All SATA data cables meeting the SATA spec are rated for 3.0 Gbit/s and will handle current mechanical drives without any loss of sustained and burst data transfer performance. However, high-performance flash drives are approaching the SATA 3 Gbit/s transfer rate; this is addressed with the SATA 6 Gbit/s interoperability standard.

SATA revision 3.0 (SATA 6 Gbit/s)

Serial ATA International Organization presented the draft specification of SATA 6 Gbit/s physical layer in July 2008, and ratified its physical layer specification on August 18, 2008.  The full 3.0 standard was released on May 27, 2009.  It provides peak throughput of about 600 MB/s (Megabytes per second) including the protocol overhead (10b/8b coding with 8 bits to one byte). Solid-state drives have already saturated SATA 3 Gbit/s with 285/275 MB/s max read/write speed and 250 MB/s sustained with the Sandforce 1200 and 1500 controller. SandForce SSD controllers released in 2011 have delivered 500 MB/s read/write rates, and ten channels of fast flash can reach well over 500 MB/s with ONFI drives – a move from SATA 3 Gbit/s to SATA 6 Gbit/s allows such devices to work at their full speed. Full performance from Crucial's C300 SSD similarly require SATA 3.0. Standard hard disks cannot transfer data fast enough to require more than 3 Gbit/s. There are claims that they can nevertheless benefit from the later standard as reads from their built-in DRAM cache will be faster across the later interface.  According to Seagate "Cache-efficient desktop applications such as gaming, graphics design and digital video editing can experience immediate incremental performance using a SATA 6Gb/s interface". Drives with bigger, faster caches were introduced to benefit from the faster interface.  However, at least one benchmark shows near-identical hard drive performance of SATA 6 compared to SATA 3.  

The 3.0 specification contains the following changes:

  • 6 Gbit/s for scalable performance
  • Continued compatibility with SAS, including SAS 6 Gbit/s. "A SAS domain may support attachment to and control of unmodified SATA devices connected directly into the SAS domain using the Serial ATA Tunneled Protocol (STP)" from the SATA_Revision_3_0_Gold specification.
  • Isochronous Native Command Queuing (NCQ) streaming command to enable isochronous quality of service data transfers for streaming digital content applications.
  • An NCQ Management feature that helps optimize performance by enabling host processing and management of outstanding NCQ commands.
  • Improved power management capabilities.
  • A small low insertion force (LIF) connector for more compact 1.8-inch storage devices.
  • A connector designed to accommodate 7 mm optical disk drives for thinner and lighter notebooks.
  • Alignment with the INCITS ATA8-ACS standard.

In general, the enhancements are aimed at improving quality of service for video streaming and high-priority interrupts.

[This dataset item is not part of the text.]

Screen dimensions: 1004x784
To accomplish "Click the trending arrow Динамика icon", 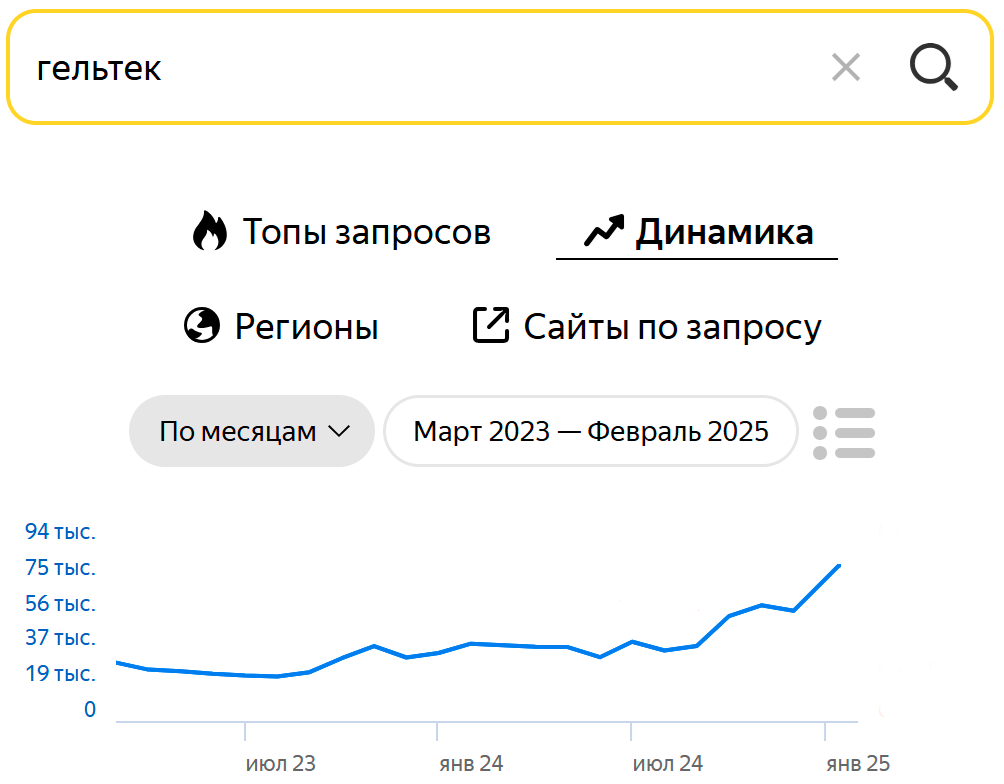I will pyautogui.click(x=604, y=231).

In addition, the standard continues to support distances up to one meter. The newer speeds may require higher power consumption for supporting chips, although improved process technologies and power management techniques may mitigate this. The later specification can use existing SATA cables and connectors, although it was reported in 2008 that some OEMs were expected to upgrade host connectors for the higher speeds.  

The later standard is backwards compatible with SATA 3 Gbit/s.